Considerando este tipo de negócios uma prática abusiva e reprovável apelidada de “fuga ao fisco”, entendeu por bem o Grupo Parlamentar do PS negar a aplicação do regime benéfico de IMT aplicável às permutas, ao todos em casos em que os imóveis permutados sejam novamente transferidos no prazo de um ano após a permuta. Nestes casos e ainda que a redação do OE 2023 não seja totalmente clara, serão aplicadas as regras normais de cálculo de IMT, passando o mesmo a ser pago por ambas partes sobre o imóvel respetivamente adquirido. Não se esclarece porém se é dada hipótese ao permutante que haja adquirido o imóvel de maior valor na permuta de deduzir ao novo IMT a pagar o imposto que já tenha pago.

A uma primeira vista, consideramos que esta alteração encerra uma presunção inilidível de que toda e qualquer permuta em que uma das partes vende novamente o imóvel adquirido no espaço de 1 ano corresponde a uma transação não genuína, o que a nosso ver vai ao arrepio dos princípios basilares que conformam o nosso direito fiscal. Com efeito, são abrangidas por este agravamento de tributação os casos em que um permutante pretende voltar a vender o imóvel adquirido por permuta, por ter encontrado um imóvel preferencial ou por precisar de liquidez. E são ainda abrangidas situações de permuta de bens presentes (p. ex. lotes de terreno) por bens futuros (p. ex. frações que venham a ser construídas nos referidos lotes) em que o permutante que recebe as frações as pretende comercializar logo após a concretização da permuta. Parece-nos, pois, de mérito limitado esta alteração, sobretudo nos termos em que a mesma foi redigida.

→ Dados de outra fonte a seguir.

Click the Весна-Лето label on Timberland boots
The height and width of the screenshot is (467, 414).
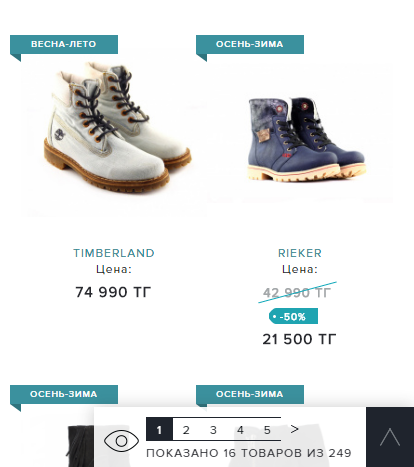(64, 44)

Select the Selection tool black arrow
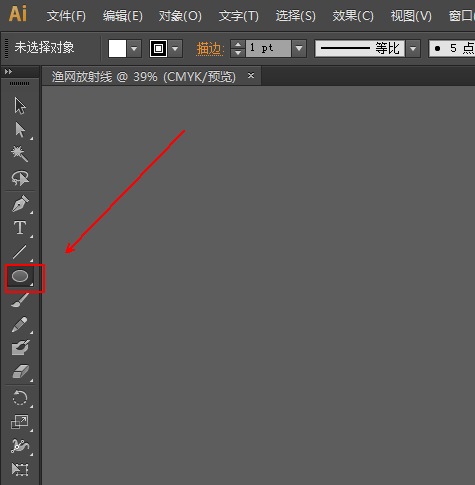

Outra alteração que terá impacto nos planos de negócio dos investidores imobiliários, desta vez promovida pelo Grupo Parlamentar do Bloco de Esquerda, prende-se com as condições de acesso à isenção de IMT aplicáveis aos agentes que adquiram imóveis para revenda. Recorde-se que esta isenção tem como desiderato desonerar os agentes que exerçam a uma atividade de trading de imóveis do pagamento de IMT. Até hoje, para que a isenção se aplique, é necessário que o comprador assegure que, no ano anterior ao da compra adquiriu para revenda ou revendeu para esse fim qualquer tipo de imóvel, i.e., que exerceu a atividade de trading. Com o OE 2023, passará a ser necessário assegurar que esta atividade de trading foi exercida nos dois anos anteriores à compra de um imóvel.

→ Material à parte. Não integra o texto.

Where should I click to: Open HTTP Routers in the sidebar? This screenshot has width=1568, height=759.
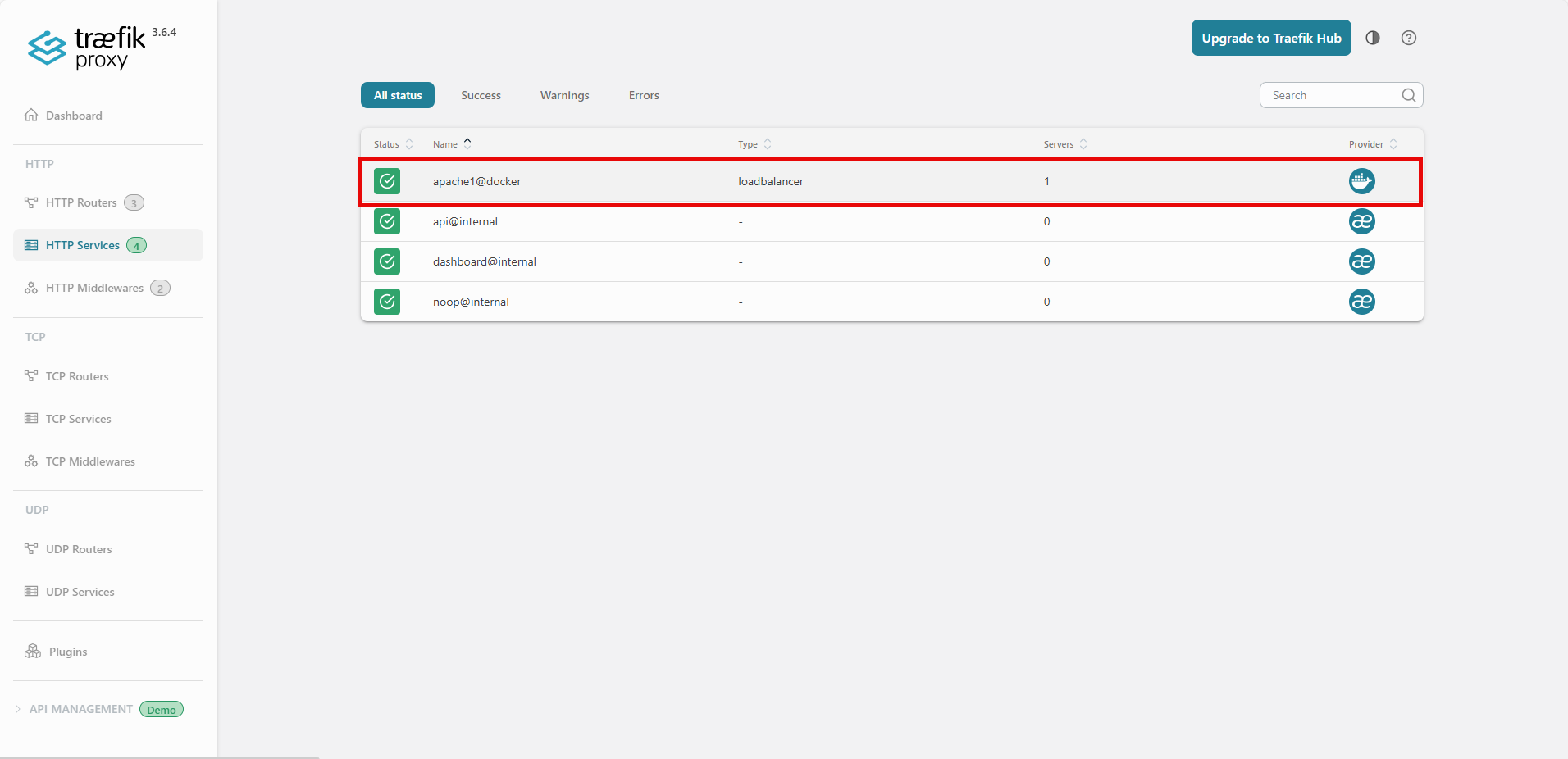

Note-se que, não sendo possível aplicar esta isenção, o agente terá sempre a possibilidade de reaver o IMT pago na compra do imóvel caso o revenda num espaço de 3 anos, pelo que a alteração introduzida vem criar um obstáculo adicional à atividade de trading e promoção imobiliária que nos parece desajustada, principalmente atendendo aos já tão elevados custos de contexto que impedem sobre a mesma, especialmente quando entra em cena o AIMI ou o IVA não dedutível em serviços de construção civil e reabilitação de edifícios. Por outro lado, permite ao Estado reter nos seus cofres um montante de IMT que terá de qualquer forma de devolver ao comercializador dos imóveis caso a revenda se concretize no espaço de 3 anos, o que cria constrangimentos de tesouraria injustificados nos agentes do setor, num momento em que o aumento das taxas de juro dificultam as contas do financiamento de projetos imobiliários.

Depois da transformação parlamentar a que foi submetido, o OE 2023 vai apresentar-se aos investidores imobiliários como mais restritivo e mais penalizador. Motivos para dizer: ano novo, impostos velhos e revigorados!